So as I am re reading the book,for like,the 7th time lol, i notice that there are a lot of things wrong with it.

Starting from grammar to suicide and death.

Now I'm not saying i regret writing the plot like this, but i hate that I haven't put any kind of warnings to it. I never really thought that those things could trigger a person.

I was really young when i wrote this story. I didn't know many things like i do now.

Firstly,I most likely won't correct my spelling or grammar mistakes unless I'm really bored and have nothing else to do. It's too much of a pain in a arse for me lmao sorry.

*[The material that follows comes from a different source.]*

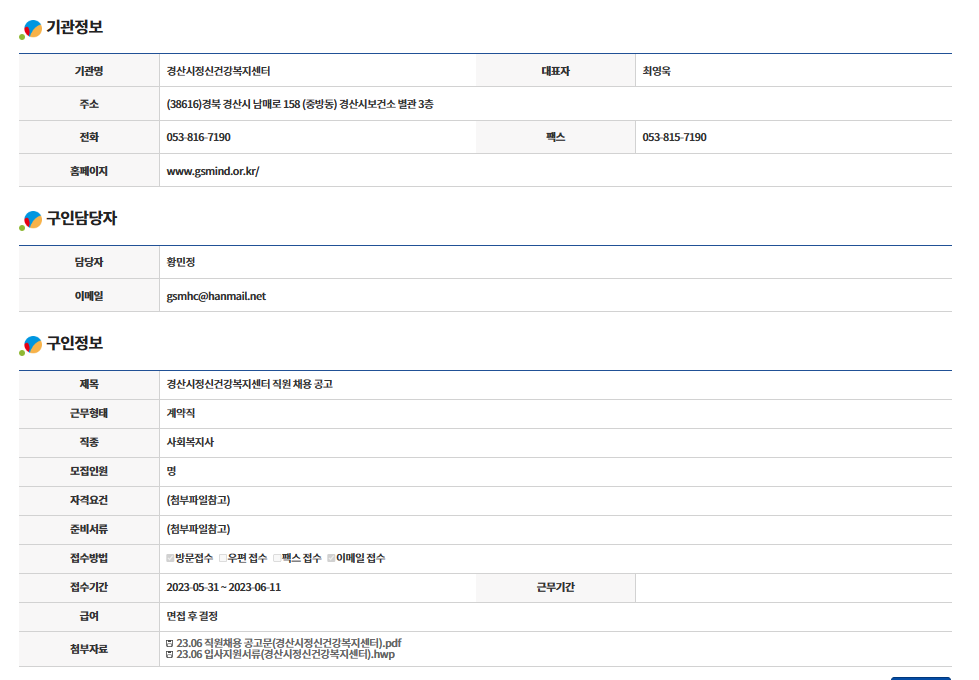Click the download icon beside the PDF attachment
979x680 pixels.
pos(170,643)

Secondly, the beginning of this year(2019), i experienced the loss of a loved one. It feels wrong saying loved one cause it was my best friend's boyfriend but he was my friend also and I adored that guy. Just because he made my best friend so so happy and he didn't make me feel like a third wheel like all the other boyfriends my best friend had. When i found out he was dead I was devastated. It feels so unfair of me to say because if I was devastated,then what about my best friend?

After that, there were so tough months. I felt helpless that i couldn't do anything to help my friend. I was forbidden to cry about it just because "he wasn't my boyfriend" but tell me,like honestly tell me, how can i not cry?

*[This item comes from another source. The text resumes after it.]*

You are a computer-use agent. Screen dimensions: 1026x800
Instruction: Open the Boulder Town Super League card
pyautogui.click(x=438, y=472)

The first guy i actually thought that my best friend had a huge future with. Like literally marry him. That's how right i felt that they were for each other. And to see her so, hopeless and grieving and being sarcastic and mean with everyone. Which totally got of course.It made me feel so upset to see her like this.

This is why I might have to edit some of the triggering chapters.

I feel like it's wrong of me to put them so simple and unrealistic.

I might even make Tini alive. I don't even want to think that my best friend would ever do that.

I want to have Tini grow and heal rather than dead and give in to all the pain when she has a whole life ahead of her. Because I've learned, that as much as you love someone, you let them go.I don't mean forget,keep them in your heart. Never forget them and always know that they are by your side,as well as all of the people you already have by your side,friends and family. Because it might feel tough and impossible to get over but trust me,it will get better.

Because maybe she will cry, feel the pain is too much but slowly over time she will get better.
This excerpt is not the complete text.